The Intriguers
Author of “The Doctor of Pimlico,” etc.
Copyright, 1921 By THE MACAULAY COMPANY All rights reserved
PRINTED IN THE U. S. A.
Madame Quéro was startled.
The scene was Dean Street, Soho, and this story opens on a snowy winter night in the January of 1888. The modern improvements of Shaftesbury Avenue were as yet unmade, and the foreign district of London had still to be opened up.
A cold north wind was blowing on the few pedestrians whom necessity, or some urgent obligation, had compelled to tramp the pavements laden with snow. A few cabs and carriages crawled along the difficult roadway to the Royalty Theatre, deposited their occupants and crawled back again.
Nello Corsini, a slim, handsome young Italian, poorly clad, carrying a violin-case in one hand, wandered down the narrow street, leading with his other a slender girl of about eighteen, his sister, Anita.
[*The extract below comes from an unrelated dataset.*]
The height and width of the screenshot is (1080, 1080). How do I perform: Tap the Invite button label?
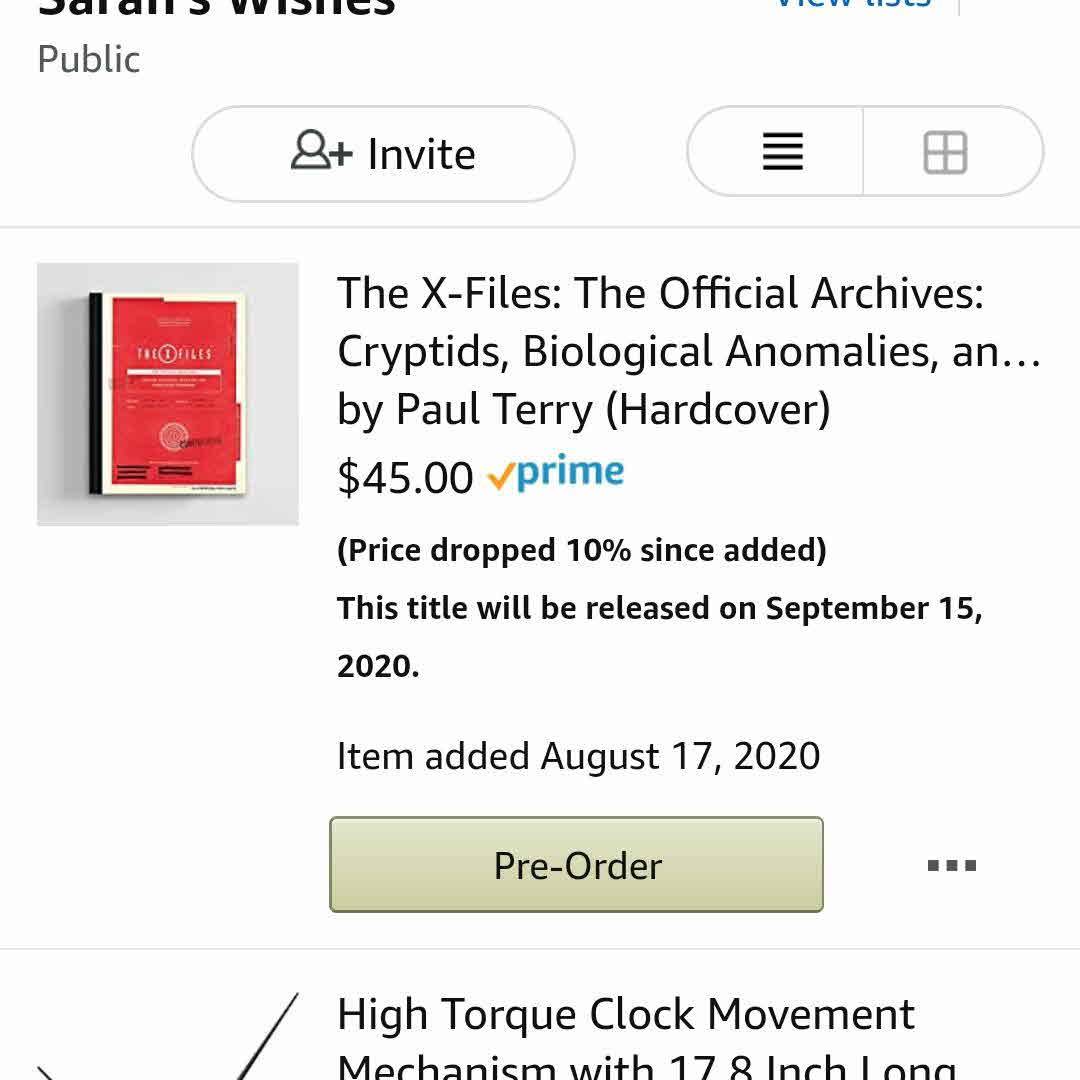[421, 154]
She was dressed as shabbily as he was.
The snow was lying thickly on the streets and roads, but it had ceased to fall a couple of hours ago. The two itinerant musicians had crept out at once, as soon as the weather showed signs of mending, from their poor lodging.
They had only a few pence left. The bitter weather of the last few days had affected their miserable trade very adversely. It was necessary they should take advantage of to-night, for the purpose of scratching together something for the evening meal.
There were lights in several windows. It was, of course, far from being a wealthy quarter; but there could be none behind those warm-looking lights, safely sheltered from the cold and wind, so wretched as these two poor children of fortune who would have to go supperless to bed if they could not charm a few pence out of the passers-by.